When we try and do things on our own, when we try and work through things without that outside help, it is really only the furthering of our insanity because if we are trying to use our head to get through things - it is in our head that our problems originated!! Why would you rely on the person who made you sick in the first place to make you better?! Misplaced trust perhaps? I know trusting myself to try and figure things out is really just my sickness telling me I have it all under control and that I can fix it. But hello! This is the same brain that convinces me that I am not even sick (see my blog on the shadow side).

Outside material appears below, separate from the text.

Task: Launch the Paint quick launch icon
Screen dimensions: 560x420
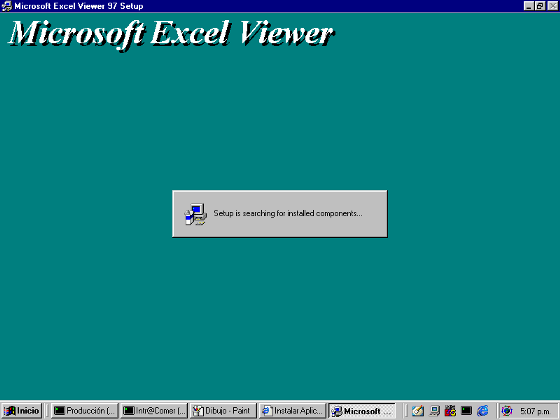Action: click(418, 411)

Basically, I am just advocating getting outside help for anything, just to have someone else to talk to and I am talking as much to myself as anyone who reads this. Spouses are great, but not impartial, family members - definitely not impartial, friends - they all want you to be happy and may not be the truth givers you need them to be. Hmm, I really didn't mean this to be a treatise on why I think everyone should seek outside help, but there it is. It's how I feel - "For &#$%'s sake, go to therapy" :)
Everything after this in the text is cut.